(Records from a pointing dataset)
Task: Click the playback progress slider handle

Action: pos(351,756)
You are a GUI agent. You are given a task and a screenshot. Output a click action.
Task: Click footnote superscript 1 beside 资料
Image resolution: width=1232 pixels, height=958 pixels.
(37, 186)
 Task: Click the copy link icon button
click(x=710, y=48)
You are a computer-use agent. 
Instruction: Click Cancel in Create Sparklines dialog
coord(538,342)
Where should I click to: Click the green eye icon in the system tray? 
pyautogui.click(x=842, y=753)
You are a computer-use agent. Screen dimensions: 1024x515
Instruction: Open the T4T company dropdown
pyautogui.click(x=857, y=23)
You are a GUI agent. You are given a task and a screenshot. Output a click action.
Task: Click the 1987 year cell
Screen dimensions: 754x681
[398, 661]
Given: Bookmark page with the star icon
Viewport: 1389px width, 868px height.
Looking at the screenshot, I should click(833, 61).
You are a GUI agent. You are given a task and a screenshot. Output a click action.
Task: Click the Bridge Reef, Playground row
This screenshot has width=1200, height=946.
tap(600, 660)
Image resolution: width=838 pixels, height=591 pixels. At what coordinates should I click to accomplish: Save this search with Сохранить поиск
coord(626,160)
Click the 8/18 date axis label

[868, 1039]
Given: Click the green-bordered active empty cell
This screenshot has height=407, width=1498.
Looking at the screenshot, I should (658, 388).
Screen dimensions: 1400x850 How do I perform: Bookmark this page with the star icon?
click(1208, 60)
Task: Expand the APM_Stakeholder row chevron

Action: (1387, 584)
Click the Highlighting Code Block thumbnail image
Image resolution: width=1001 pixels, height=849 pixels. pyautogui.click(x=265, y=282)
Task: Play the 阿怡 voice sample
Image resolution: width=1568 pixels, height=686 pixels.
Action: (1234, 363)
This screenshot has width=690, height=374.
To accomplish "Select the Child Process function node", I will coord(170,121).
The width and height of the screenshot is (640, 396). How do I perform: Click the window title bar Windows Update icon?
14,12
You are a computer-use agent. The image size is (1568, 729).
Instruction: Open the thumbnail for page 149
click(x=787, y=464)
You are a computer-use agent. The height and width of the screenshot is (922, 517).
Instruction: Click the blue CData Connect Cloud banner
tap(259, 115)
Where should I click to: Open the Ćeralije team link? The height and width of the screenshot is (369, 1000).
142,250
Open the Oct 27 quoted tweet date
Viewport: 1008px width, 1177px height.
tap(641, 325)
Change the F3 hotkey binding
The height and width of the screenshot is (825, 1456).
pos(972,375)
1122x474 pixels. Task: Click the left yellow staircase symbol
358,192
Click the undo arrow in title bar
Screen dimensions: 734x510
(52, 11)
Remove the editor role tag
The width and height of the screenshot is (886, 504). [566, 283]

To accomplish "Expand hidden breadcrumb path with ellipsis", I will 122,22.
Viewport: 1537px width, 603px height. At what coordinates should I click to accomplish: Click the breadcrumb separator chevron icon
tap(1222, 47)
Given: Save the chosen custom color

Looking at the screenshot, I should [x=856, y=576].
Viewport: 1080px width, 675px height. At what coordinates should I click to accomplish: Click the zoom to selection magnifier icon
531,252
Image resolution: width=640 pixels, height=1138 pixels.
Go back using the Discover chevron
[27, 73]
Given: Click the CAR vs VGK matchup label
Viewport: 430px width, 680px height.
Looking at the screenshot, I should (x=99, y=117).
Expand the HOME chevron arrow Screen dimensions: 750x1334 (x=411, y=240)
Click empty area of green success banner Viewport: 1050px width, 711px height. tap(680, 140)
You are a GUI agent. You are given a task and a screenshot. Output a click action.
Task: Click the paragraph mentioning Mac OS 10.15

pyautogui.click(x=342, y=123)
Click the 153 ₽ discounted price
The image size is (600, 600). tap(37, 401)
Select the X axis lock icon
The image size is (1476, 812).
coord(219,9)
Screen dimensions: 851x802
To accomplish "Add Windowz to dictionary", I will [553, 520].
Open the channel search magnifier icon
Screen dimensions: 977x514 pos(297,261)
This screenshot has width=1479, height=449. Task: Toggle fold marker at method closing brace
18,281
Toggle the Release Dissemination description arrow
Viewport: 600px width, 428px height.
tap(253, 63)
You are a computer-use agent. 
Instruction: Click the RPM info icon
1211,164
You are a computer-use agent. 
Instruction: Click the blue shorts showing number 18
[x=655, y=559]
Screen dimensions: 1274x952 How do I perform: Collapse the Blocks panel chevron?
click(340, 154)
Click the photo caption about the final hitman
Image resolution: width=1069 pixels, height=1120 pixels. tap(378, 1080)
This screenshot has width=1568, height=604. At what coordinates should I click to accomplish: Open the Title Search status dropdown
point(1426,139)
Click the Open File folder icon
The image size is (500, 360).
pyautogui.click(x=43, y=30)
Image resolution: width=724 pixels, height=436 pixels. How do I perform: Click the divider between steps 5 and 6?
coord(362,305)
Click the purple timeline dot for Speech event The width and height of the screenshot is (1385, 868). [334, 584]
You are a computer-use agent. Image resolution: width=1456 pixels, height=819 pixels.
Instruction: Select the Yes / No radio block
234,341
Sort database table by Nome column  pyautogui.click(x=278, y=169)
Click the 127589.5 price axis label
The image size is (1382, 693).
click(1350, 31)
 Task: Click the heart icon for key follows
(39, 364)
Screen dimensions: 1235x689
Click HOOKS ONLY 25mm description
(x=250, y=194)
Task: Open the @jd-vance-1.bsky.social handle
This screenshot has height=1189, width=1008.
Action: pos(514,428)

[To be done]:
Rewrite the material from its first line through the line with "Image resolution: width=1001", changing "slider handle" to "slider knob" and keeping all else unchanged.

[Answer]:
Task: Click the playback progress slider knob

Action: pos(351,756)
You are a GUI agent. You are given a task and a screenshot. Output a click action.
Task: Click footnote superscript 1 beside 资料
Image resolution: width=1232 pixels, height=958 pixels.
(37, 186)
 Task: Click the copy link icon button
click(x=710, y=48)
You are a computer-use agent. 
Instruction: Click Cancel in Create Sparklines dialog
coord(538,342)
Where should I click to: Click the green eye icon in the system tray? 
pyautogui.click(x=842, y=753)
You are a computer-use agent. Screen dimensions: 1024x515
Instruction: Open the T4T company dropdown
pyautogui.click(x=857, y=23)
You are a GUI agent. You are given a task and a screenshot. Output a click action.
Task: Click the 1987 year cell
Screen dimensions: 754x681
[398, 661]
Given: Bookmark page with the star icon
Viewport: 1389px width, 868px height.
Looking at the screenshot, I should click(833, 61).
You are a GUI agent. You are given a task and a screenshot. Output a click action.
Task: Click the Bridge Reef, Playground row
This screenshot has width=1200, height=946.
tap(600, 660)
Image resolution: width=838 pixels, height=591 pixels. At what coordinates should I click to accomplish: Save this search with Сохранить поиск
coord(626,160)
Click the 8/18 date axis label

[868, 1039]
Given: Click the green-bordered active empty cell
This screenshot has height=407, width=1498.
Looking at the screenshot, I should (658, 388).
Screen dimensions: 1400x850 How do I perform: Bookmark this page with the star icon?
click(1208, 60)
Task: Expand the APM_Stakeholder row chevron

Action: (1387, 584)
Click the Highlighting Code Block thumbnail image
Image resolution: width=1001 pixels, height=849 pixels. pyautogui.click(x=265, y=282)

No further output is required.